Lula condena intervenção militar dos EUA na Venezuela em artigo no “New York Times”

Mercado Financeiro1 mês atrás62 Visualizações

Brasília – O presidente Luiz Inácio Lula da Silva classificou a recente ofensiva dos Estados Unidos contra a Venezuela e a prisão do mandatário venezuelano como “mais um capítulo lamentável na contínua erosão do direito internacional”. A crítica foi publicada neste domingo (18) em artigo assinado no jornal norte-americano The New York Times.

No texto, Lula afirma que a América Latina “não será subserviente a propósitos hegemônicos” e defende a construção de “uma região próspera, pacífica e pluralista”. Para o chefe do Executivo brasileiro, líderes de grandes potências precisam reconhecer que “um mundo de permanente hostilidade não é viável”.

Alerta sobre uso da força

O presidente sustenta que, quando a força deixa de ser exceção e passa a ser regra, a paz e a segurança global ficam ameaçadas. Ele reconhece que chefes de Estado podem — e devem — ser responsabilizados por atos que prejudiquem a democracia e os direitos fundamentais, mas rejeita a ideia de que outro país assuma esse papel. “Ações unilaterais desestabilizam o mundo, desorganizam o comércio e o investimento, geram ondas de refugiados e reduzem a capacidade dos Estados de enfrentar o crime organizado e outros desafios transnacionais”, escreve.

Preocupação específica com a América Latina

Lula destaca que a intervenção ocorre em uma região que abriga mais de 660 milhões de pessoas e a descreve como a primeira operação militar direta dos EUA na América Latina em dois séculos de independência. “Temos nossos próprios interesses e sonhos para defender”, pontua o artigo, ao reforçar que, em um mundo multipolar, nenhum país deveria ter sua política externa questionada por buscar relações universais.

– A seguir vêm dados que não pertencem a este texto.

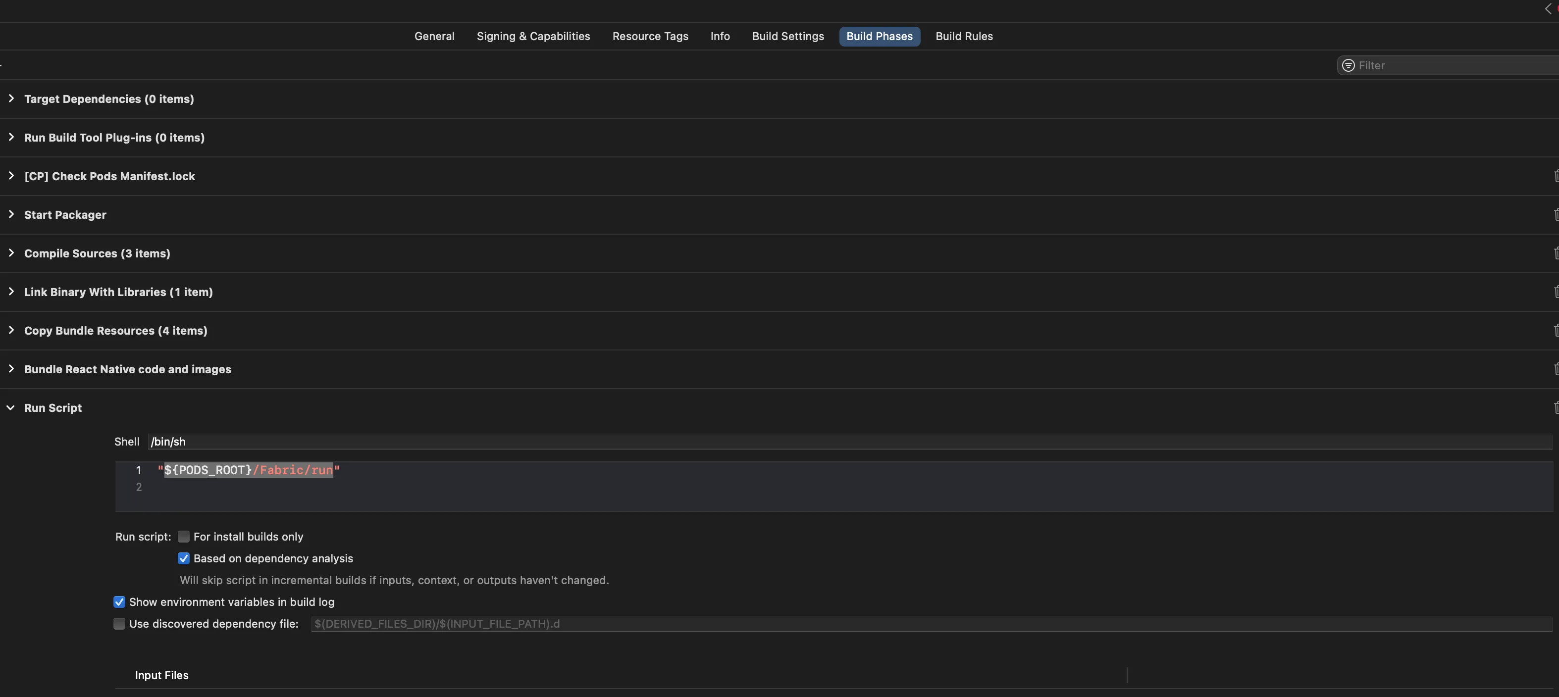Screen dimensions: 1559x697
Task: Collapse the Run Script section
Action: point(11,408)
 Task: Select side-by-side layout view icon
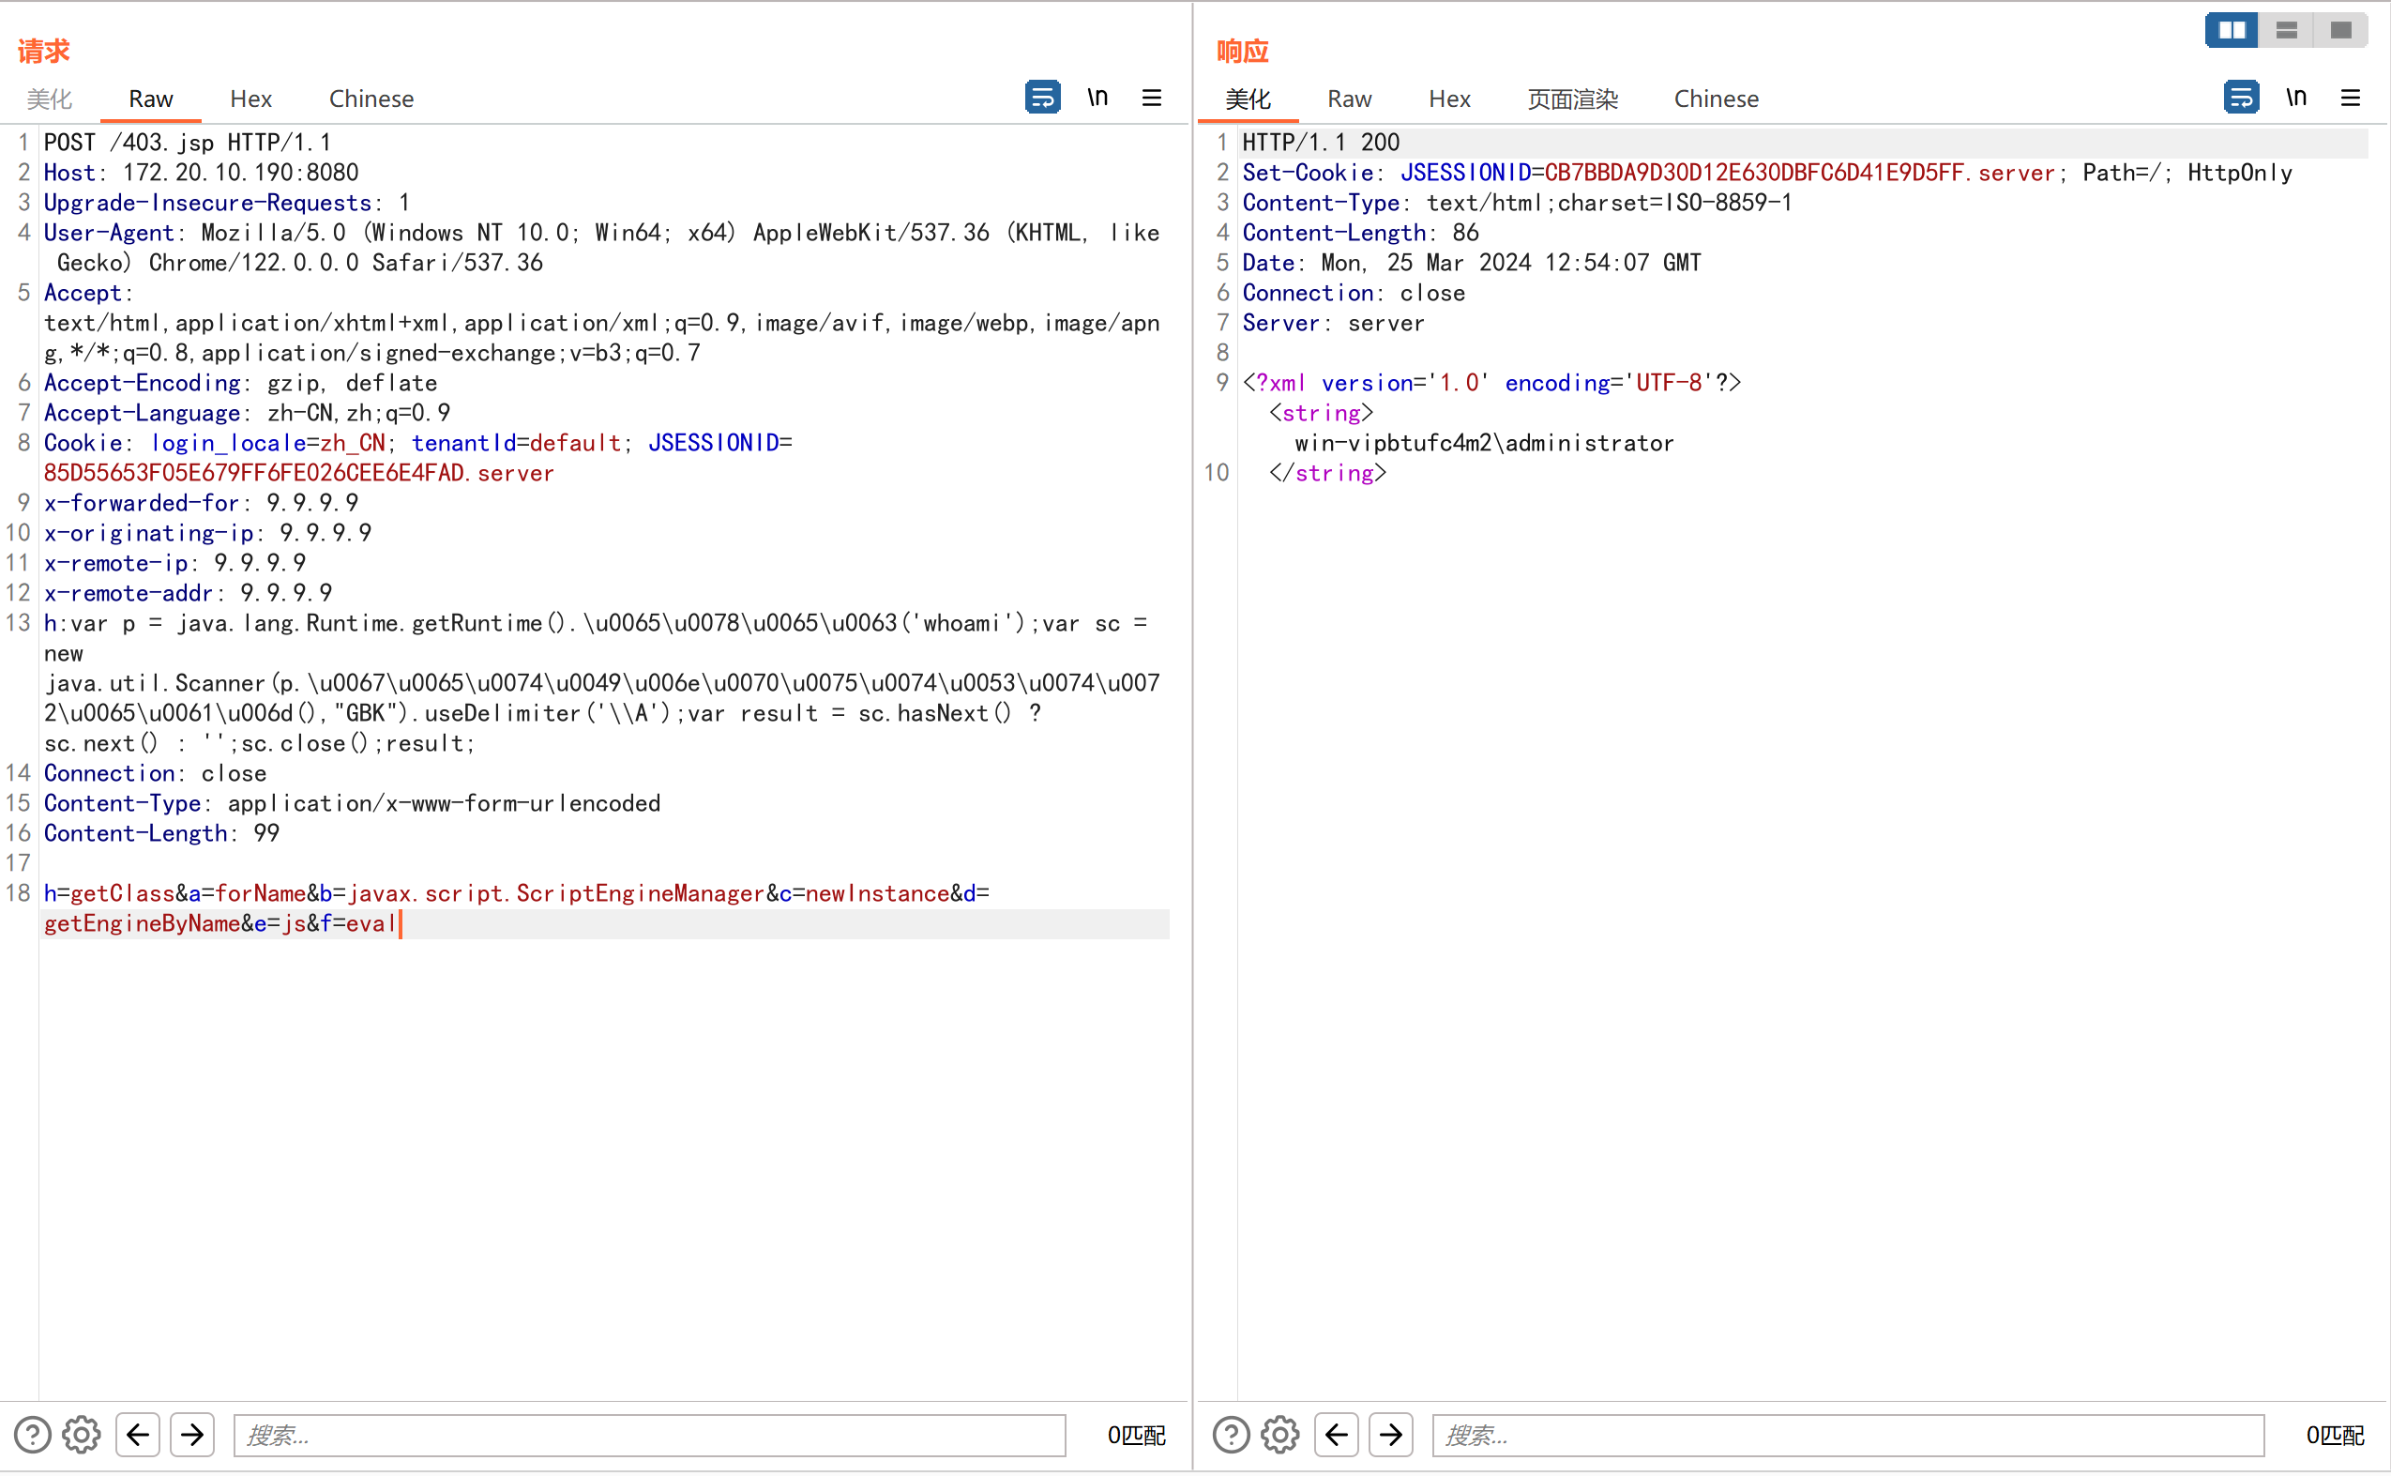(x=2231, y=30)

Venezuela nas mãos dos venezuelanos

Sobre o futuro venezuelano, Lula afirma que ele deve permanecer sob responsabilidade do povo local. “Somente um processo político inclusivo, conduzido por venezuelanos, resultará em um futuro democrático e sustentável”, escreve, acrescentando que essa condição é fundamental para que refugiados, inclusive os que hoje vivem no Brasil, retornem ao país em segurança.

Diálogo com Washington

Ao final, o presidente brasileiro menciona conversas “construtivas” com os Estados Unidos. Ele lembra que Brasil e EUA são as duas democracias mais populosas do continente e defende a união de esforços em projetos de investimento, comércio e combate ao crime organizado. “Só juntos podemos superar os desafios que afligem um hemisfério que pertence a todos”, conclui.

O artigo foi publicado pelo New York Times às 11h15 de 18 de janeiro de 2026.